With so many EYFS science activities to choose from out there, it can be hard to find the right activities for your children and your early years setting.

You need activities that are open-ended enough to follow child interests, while still provoking fascination, curiosity and wonder about the big wide world.

That’s why we’ve scoured the internet to find the perfect EYFS science experiments for young children. These activities are particularly stimulating because they’re short, they provide a dramatic reaction, and the children are able to grow their understanding of the world by learning through play.

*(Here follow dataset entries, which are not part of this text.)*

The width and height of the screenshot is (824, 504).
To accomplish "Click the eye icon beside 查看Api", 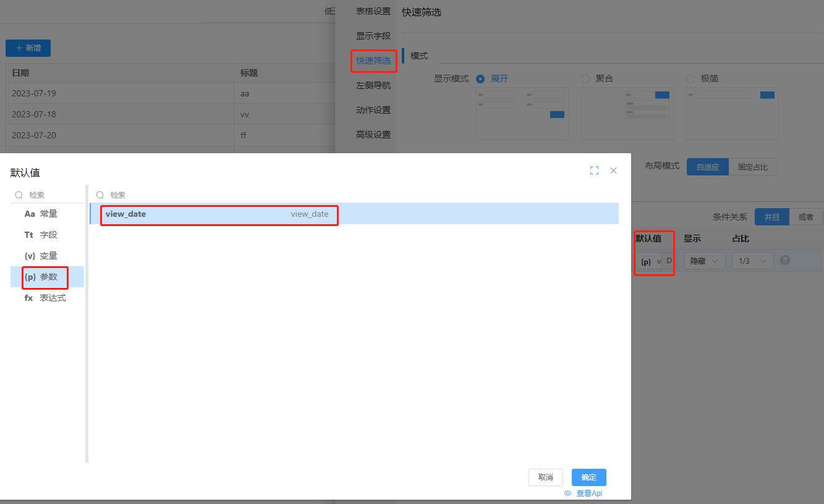I will tap(567, 494).
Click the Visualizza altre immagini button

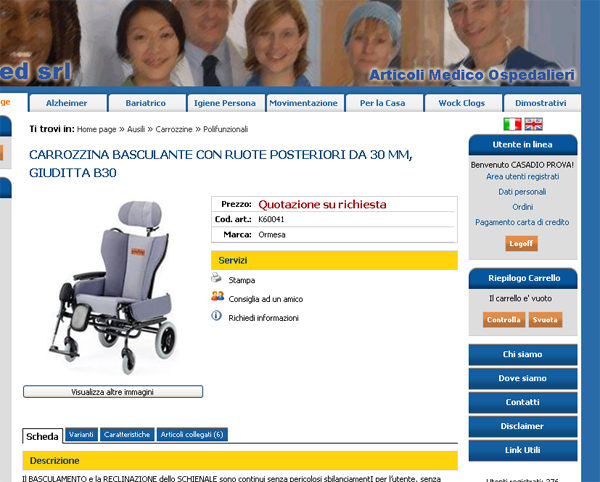(113, 392)
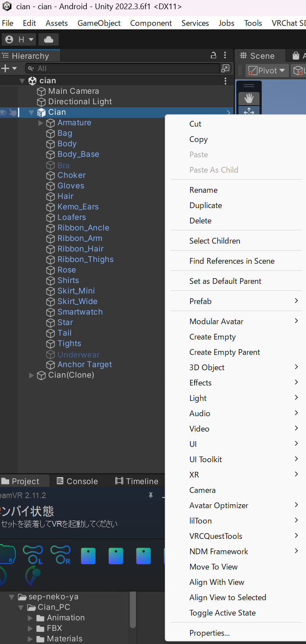Expand the Armature object in Hierarchy
The height and width of the screenshot is (644, 306).
click(x=41, y=123)
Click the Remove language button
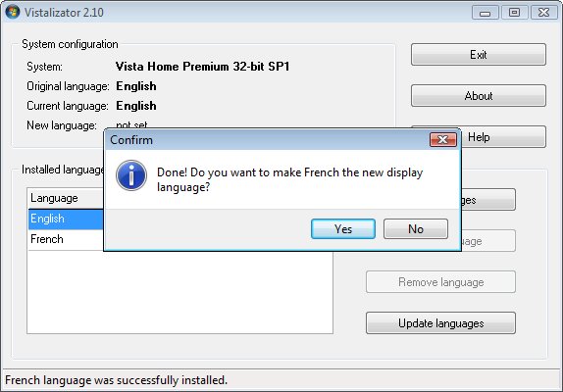This screenshot has width=563, height=392. (441, 282)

The activities are also designed to be cost-effective, drawing on common household items as the key ingredients. They’re also simple to demonstrate and perfectly safe under supervision.

Done right, these experiments should come with lots of discussion during the activity to help your children think about what’s happening, why it happens this way, and how it can help us. With any luck, the fascination children experience will also provoke plenty of questions and new interests which you can follow up on in your continuous provision to keep it child-focused.

A child with a clear bowl of water. Another child is putting a pink bottle cap in the water.

1. Have fun with physics with this float-or-sink investigation.

Float or Sink by Happy Hooligans

This simple science experiment:

This classic experiment is a boat-ally interesting investigation into buoyancy, with just a few simple supplies. Bring out a tray of water and a mix of different items (some that you know will float and some that you know will sink). Hold up each item in turn and have the children share their ideas about whether the item will float or sink. Then pop it in the water and talk to the children about what's happening. Don't forget to introduce science vocabulary as you go.

To mix things up, why not try different liquids?

What you need:

  • A bucket of water (preferably transparent)
  • A variety of items, some of which may sink and which will float

A silver tray of milk with coloured paint swirled into it.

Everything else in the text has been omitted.